Donnerstag, August 31, 2006

Engel aus Eis

Geschmolzen
Zu Wasser
Geformt
Zu Wolken
Geregnet
Zu Pfützen
Geflossen
Zu Bächen
Gefroren

Zum Engel aus Eis stand kaum lesbar auf dem verschwommenen Schild über der Tür.

Wie ein Verdurstender hatte er sich zuvor mit synthetischen Flüssigkeiten gefüllt und war im toten Winkel einer synthetischen Bar gestanden, die von Schaufensterpuppen bevölkert war. Die windstille Stadt, durch die er anschließend trieb wie ein Geisterschiff, an dessen Dasein er selbst gezweifelt hätte, war ein schwarzes und einsames Polarmeer. Ein entgegenkommendes Schiff wäre durch ihn hindurch gesegelt.

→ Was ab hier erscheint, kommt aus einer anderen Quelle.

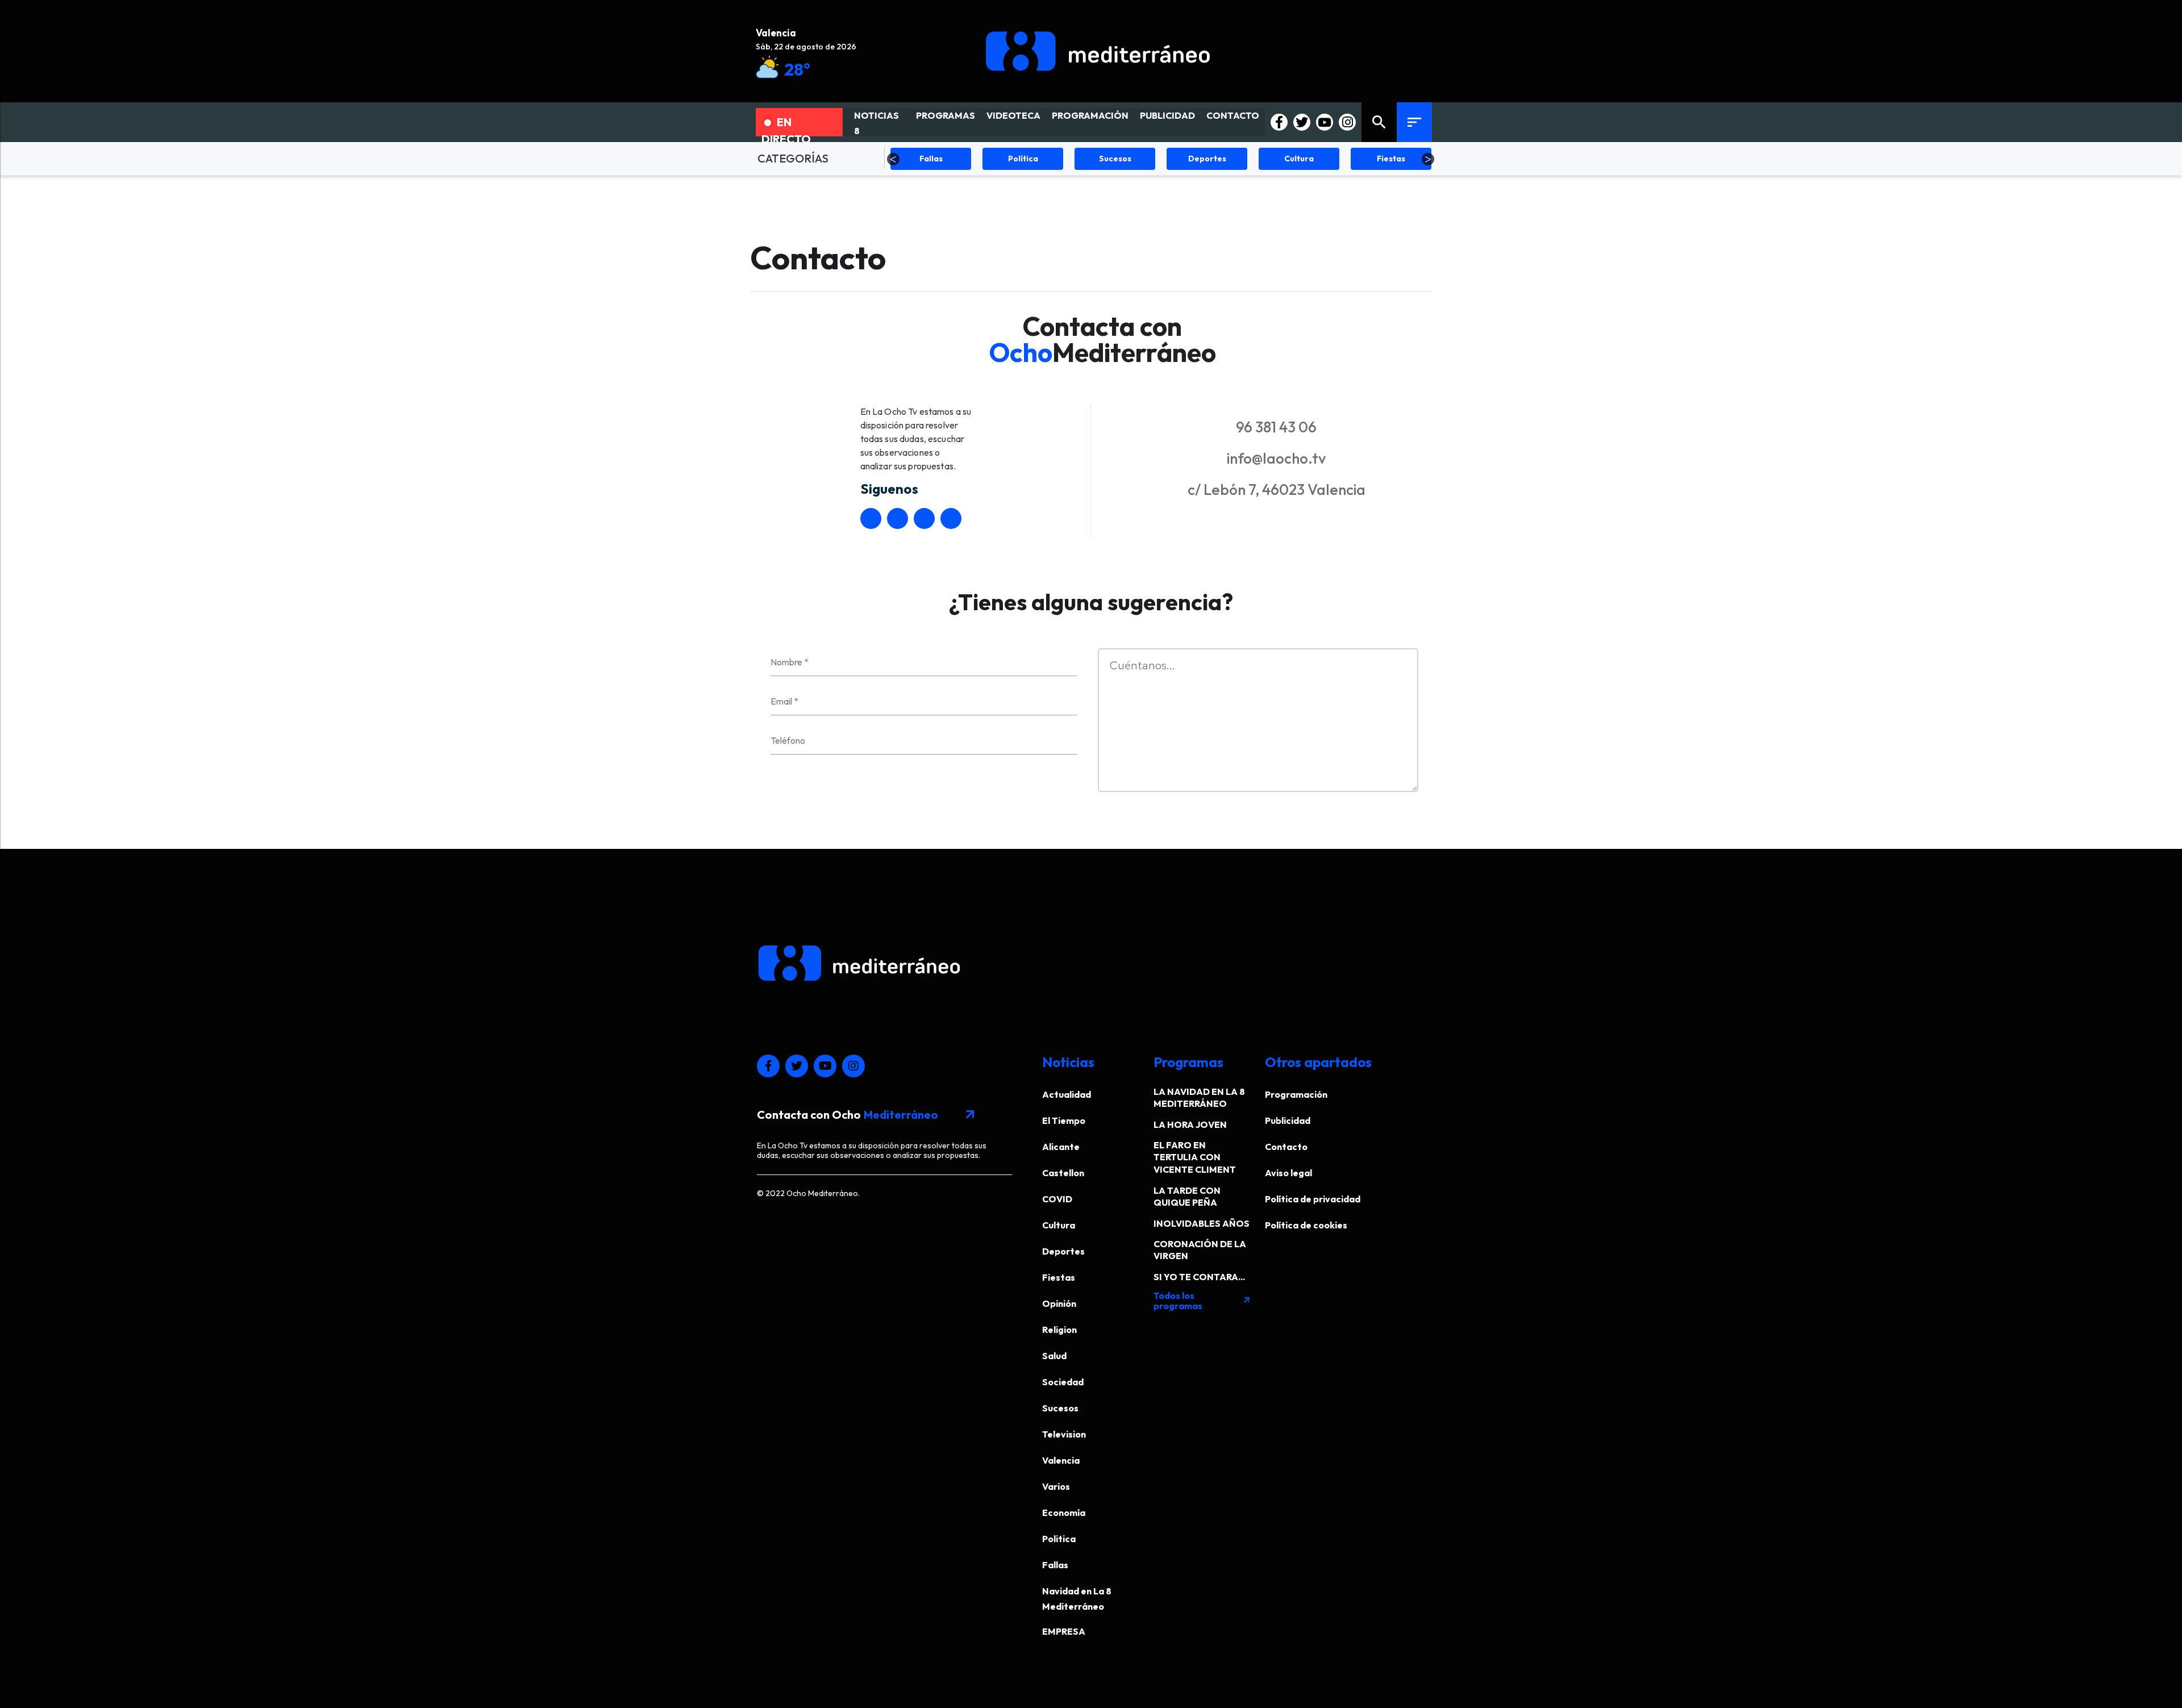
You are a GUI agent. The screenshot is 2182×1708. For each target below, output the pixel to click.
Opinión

Die Tür ließ sich kaum öffnen, aber er stemmte sich mit seinem massigen Körper dagegen, und schwer atmend stand er auf der Schwelle zum Innenraum des Lokals. Diese Uhrzeit im Zentrum der Nacht existierte nicht in der Welt der Schlafenden, und so wäre er der einzige Gast im Engel aus Eis gewesen.

Hinter dem Tresen stand ein Greis mit bleichem Haar und sah ihn aus einer nicht allzu fernen Zukunft mit rötlichen Augen an. Er stand bis ans Ende aller Dinge im Türrahmen. Dann wendete er sich ab.

Die Morgendämmerung streute staubiges Licht in seine Augen, als er zurück auf die Straße trat. Vom Regen gereinigte Luft öffnete die Zellen an der Oberfläche seiner übernächtigten Haut. Er atmete. Als das blecherne Geprassel des Regens auf dem Weg zum Hotel den Hindipop und die Stimme des Taxifahrers übertönte, wusste er, dass er die Nacht nicht geträumt hatte.

Und sein Innerstes, die Stammkneipe seiner flüchtigen Seele, hatte er wieder nicht betreten.

8 Comments:

Blogger Oles wirre Welt said...

Ein Hauch von Walter Benjamins "Engel der Geschichte". Sehr fein! Großes Kino!

1.9.06  
Blogger MudShark said...

jesses, mari und jussuf! ich muss noch meine wäsche bügeln. (und ab)

1.9.06  
Anonymous Anonym said...

eine wunderbare geschichte.

1.9.06  
Blogger der Nachbar said...

"die Stammkneipe seiner flüchtigen Seele"...Respekt!

1.9.06  
Anonymous Anonym said...

Nicht ganz wirklich zu verstehen, aber die Atmo ist überwältigend! Teils Dylan-Thomas´sche Sprachgewalt! Bravo.

1.9.06  
Blogger mq said...

/Ole: Walter Benjamin ist ein unterbewusster Stammgast in dieser (manchmal belebteren) Spelunke.

/Mudshark: Ich müsste mal wieder mein Gehirn waschen und bügeln.

/C17h19no3: Es will mir einfach nicht gelingen, diesen Code zu entschlüsseln.

/Chris: Das gastronomische Konzept ist renovierungsbedürftig.

/MKH: Der Namensgeber von Bob Zimmermann hat mich auch schon auf sehr interessante Reisen mitgenommen.

1.9.06  
Anonymous Anonym said...

Hier muß ich echt aufpassen, daß ich nicht abheb und davon flieg, mit meinen achtzig windstill verwehten Kilo.

1.9.06  
Blogger mq said...

Der Allzweck-Klebstoff für die Bodenhaftung wurde noch nicht entwickelt.